A band of musicians, including Darin and Brooke Aldridge, and members of Scruggs’s family, had gathered for a jam to launch a new book, Earl Scruggs: Banjo Icon, the first biography of the man who pioneered bluegrass banjo, and who passed away five years ago. I’m just about to start my copy, but here are the few things I learned from my trip round the museum, and from my chat with the book’s authors, David L Russell and Gordon Castelnero:
1 Scruggs didn't necessarily invent the three-finger picking for which he’s famous, and which became the defining sound of bluegrass banjo. Everyone talks about the ‘eureka’ moment when he had a fight with his brother, went to sulk in his room and suddenly discovered how to play a three-finger roll, but there seems to be a good bit of evidence that other people who were experimenting with that style too. Still, he sure did it better than anyone else.
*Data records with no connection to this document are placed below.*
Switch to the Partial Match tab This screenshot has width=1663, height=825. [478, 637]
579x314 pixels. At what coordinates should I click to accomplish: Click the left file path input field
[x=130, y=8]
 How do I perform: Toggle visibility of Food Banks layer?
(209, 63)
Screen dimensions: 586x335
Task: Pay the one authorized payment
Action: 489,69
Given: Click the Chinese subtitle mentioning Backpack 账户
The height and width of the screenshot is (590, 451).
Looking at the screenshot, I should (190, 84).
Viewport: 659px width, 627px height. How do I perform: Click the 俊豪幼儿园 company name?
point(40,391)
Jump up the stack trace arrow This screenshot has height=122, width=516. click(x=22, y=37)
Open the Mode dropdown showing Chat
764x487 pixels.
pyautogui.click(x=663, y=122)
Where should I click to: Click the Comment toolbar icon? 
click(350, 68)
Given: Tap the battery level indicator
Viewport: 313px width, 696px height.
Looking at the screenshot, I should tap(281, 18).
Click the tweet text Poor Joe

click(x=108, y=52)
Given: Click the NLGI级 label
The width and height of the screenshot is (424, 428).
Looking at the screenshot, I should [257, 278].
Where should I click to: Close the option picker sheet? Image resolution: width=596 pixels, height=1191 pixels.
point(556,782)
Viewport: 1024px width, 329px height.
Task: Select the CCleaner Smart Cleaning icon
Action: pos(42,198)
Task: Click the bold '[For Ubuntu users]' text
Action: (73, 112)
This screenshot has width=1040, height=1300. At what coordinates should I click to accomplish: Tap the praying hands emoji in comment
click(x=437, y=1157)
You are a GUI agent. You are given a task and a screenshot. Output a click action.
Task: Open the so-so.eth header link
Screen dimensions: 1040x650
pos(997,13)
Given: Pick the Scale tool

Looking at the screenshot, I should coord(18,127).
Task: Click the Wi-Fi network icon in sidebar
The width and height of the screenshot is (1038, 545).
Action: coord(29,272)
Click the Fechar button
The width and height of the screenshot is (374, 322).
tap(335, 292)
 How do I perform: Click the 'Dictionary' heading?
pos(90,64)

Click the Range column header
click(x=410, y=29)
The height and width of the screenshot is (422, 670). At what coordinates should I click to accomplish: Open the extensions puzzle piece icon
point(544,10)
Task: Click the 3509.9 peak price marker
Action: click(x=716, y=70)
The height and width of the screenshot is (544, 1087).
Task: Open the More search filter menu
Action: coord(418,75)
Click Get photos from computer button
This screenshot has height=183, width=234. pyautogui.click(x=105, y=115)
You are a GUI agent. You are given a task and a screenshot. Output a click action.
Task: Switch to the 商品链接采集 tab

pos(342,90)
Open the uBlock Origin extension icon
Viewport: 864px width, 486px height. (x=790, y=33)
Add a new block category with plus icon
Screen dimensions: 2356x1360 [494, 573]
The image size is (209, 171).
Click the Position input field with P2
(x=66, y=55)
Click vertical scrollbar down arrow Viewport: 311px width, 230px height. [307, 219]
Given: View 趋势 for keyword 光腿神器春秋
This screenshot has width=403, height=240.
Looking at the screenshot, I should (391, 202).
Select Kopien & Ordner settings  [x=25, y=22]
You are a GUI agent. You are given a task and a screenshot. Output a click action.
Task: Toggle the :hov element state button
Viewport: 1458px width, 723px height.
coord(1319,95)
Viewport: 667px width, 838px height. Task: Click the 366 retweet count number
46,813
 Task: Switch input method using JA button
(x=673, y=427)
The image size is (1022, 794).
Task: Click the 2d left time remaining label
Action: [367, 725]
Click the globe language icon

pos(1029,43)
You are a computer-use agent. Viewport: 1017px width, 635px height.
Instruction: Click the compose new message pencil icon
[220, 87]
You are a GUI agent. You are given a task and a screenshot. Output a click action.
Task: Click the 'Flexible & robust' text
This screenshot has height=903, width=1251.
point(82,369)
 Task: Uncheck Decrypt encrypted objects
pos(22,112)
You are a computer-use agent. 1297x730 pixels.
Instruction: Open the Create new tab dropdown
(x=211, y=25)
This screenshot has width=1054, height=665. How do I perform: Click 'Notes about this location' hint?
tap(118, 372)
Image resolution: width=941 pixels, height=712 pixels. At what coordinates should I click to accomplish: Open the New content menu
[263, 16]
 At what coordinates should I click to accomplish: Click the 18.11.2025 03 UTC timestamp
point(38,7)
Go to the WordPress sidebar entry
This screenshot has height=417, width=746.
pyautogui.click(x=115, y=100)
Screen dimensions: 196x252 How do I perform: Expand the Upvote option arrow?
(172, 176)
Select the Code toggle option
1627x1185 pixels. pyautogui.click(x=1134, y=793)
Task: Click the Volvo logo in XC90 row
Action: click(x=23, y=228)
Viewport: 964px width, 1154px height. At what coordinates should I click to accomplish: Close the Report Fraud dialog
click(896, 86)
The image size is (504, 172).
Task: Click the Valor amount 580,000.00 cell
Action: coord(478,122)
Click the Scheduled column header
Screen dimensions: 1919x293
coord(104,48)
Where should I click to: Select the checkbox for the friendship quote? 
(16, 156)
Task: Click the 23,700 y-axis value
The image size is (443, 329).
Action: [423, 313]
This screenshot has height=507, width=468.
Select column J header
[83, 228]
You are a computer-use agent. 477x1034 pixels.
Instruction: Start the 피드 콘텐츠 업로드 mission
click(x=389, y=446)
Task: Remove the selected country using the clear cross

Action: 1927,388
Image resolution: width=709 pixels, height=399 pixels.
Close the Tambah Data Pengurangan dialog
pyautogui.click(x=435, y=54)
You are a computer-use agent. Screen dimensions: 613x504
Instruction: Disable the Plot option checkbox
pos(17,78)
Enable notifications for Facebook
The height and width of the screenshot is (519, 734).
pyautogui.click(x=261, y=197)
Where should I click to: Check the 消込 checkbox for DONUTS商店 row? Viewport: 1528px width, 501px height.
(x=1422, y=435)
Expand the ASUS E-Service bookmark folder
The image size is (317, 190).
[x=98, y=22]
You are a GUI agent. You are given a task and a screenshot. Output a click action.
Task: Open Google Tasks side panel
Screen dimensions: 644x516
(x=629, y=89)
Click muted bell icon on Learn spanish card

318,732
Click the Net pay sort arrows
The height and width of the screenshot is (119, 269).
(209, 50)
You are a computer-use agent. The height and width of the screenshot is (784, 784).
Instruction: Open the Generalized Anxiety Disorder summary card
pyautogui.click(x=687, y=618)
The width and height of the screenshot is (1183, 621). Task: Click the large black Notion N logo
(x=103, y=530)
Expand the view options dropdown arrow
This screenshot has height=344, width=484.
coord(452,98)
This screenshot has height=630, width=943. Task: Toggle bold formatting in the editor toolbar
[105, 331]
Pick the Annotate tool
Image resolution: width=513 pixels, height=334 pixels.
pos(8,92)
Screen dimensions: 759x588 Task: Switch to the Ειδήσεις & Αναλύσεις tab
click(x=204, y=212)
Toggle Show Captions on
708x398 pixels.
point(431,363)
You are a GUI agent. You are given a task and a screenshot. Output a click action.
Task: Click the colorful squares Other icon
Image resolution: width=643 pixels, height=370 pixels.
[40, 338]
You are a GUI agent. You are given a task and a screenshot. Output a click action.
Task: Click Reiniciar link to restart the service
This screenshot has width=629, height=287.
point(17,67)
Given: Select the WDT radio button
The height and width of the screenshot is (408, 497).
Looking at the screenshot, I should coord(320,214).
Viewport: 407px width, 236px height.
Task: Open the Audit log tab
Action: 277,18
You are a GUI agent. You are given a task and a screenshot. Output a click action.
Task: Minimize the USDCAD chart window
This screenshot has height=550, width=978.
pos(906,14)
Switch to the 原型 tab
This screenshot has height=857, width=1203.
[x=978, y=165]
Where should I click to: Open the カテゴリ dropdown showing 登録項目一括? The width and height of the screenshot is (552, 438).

2 Banjo players seemed to live pretty rackety lives. Charlie Poole died after a 13 week alcohol binge. And this guy, Smith Hammett, died in a violent brawl…
3 Lester Flatt, Scruggs’s musical partner, used to get jealous at all the attention Scruggs got for his banjo playing. (Fiddle players are so insecure). And Scruggs once turned down a major recurring role on a new TV show because he knew it would upset Flatt.
4 Scruggs seemed barely aware of his own legacy. He was, said Russell and Castelnero, an incredibly humble man, more so than they could ever have expected, and he wasn’t precious – he’d play with anyone and everyone.
5 He wanted banjo music to evolve. He wasn’t interested in playing the standards, and keeping bluegrass music as a pure tradition. That’s how he ended up playing in his sons’ garage band.
One more thing I learned, on my journey back, was that at the J&S Cafeteria, blue jello is considered an appetizer, and if you want to eat vegetables you’d better be prepared for them to come with a layer of marshmallow on top.